I couldn’t believe what I was hearing. Faxing? What century did we live in? And who spread the myth that information via fax was confidential and safer than email?
I repeated that the doctor in training had moved heaven and earth to have my transfer file ready so that I could take it with me. I wanted her to retrieve it for me now. The secretary pretended to put forth another fake effort to look for my file. Her body language spoke louder than words, telling me she didn’t want to find the file. This was her territory, and she was in charge. Period.
I realized I wouldn’t win this battle and told the paramedics we could go. Just when we were past the doors, I heard high heels clicking in the hallway. It was the doctor in training who came by to see if I got my transfer file. When I told her I didn’t get it despite multiple requests, she hurried back and plucked my file from a pile on the top of the secretary’s desk. If looks could kill, the secretary would have been dead by now.
“Here you are,” the doctor told me as she passed me the file. “This way you’ll have all the information you’ll need in the rehab center.”
The paramedics saw the entire episode, but they kept a neutral expression on their faces. They whisked me off to the ambulance and loaded me inside. One paramedic sat next to me as we travelled, and I asked his opinion of what he just witnessed.
“Well,” he replied, “patient transfers usually have flaws, but this is a big one.

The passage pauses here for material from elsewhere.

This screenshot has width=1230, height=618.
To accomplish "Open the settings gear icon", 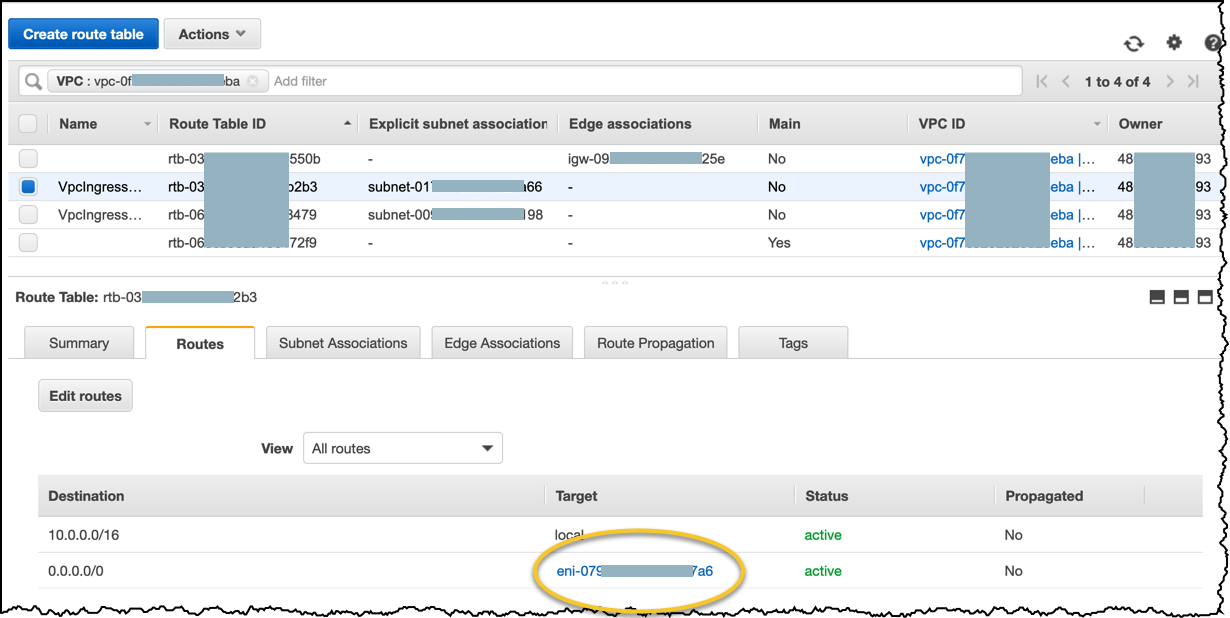I will point(1174,44).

One cannot change the system by themselves.”
The Large Organization is back.
We discussed what we do, and it turned out this paramedic was also a trainer in healthcare. I told him about my plans to share my experiences with managers and directors in healthcare in order to get the opportunity to improve things — in this hospital, for instance. He thought that was a great idea, and when we arrived at the rehab center (in record speed), we exchanged contact information just in case. Hubby always carried some of my business cards for networking instances like these. The next day we found each other on Linkedin.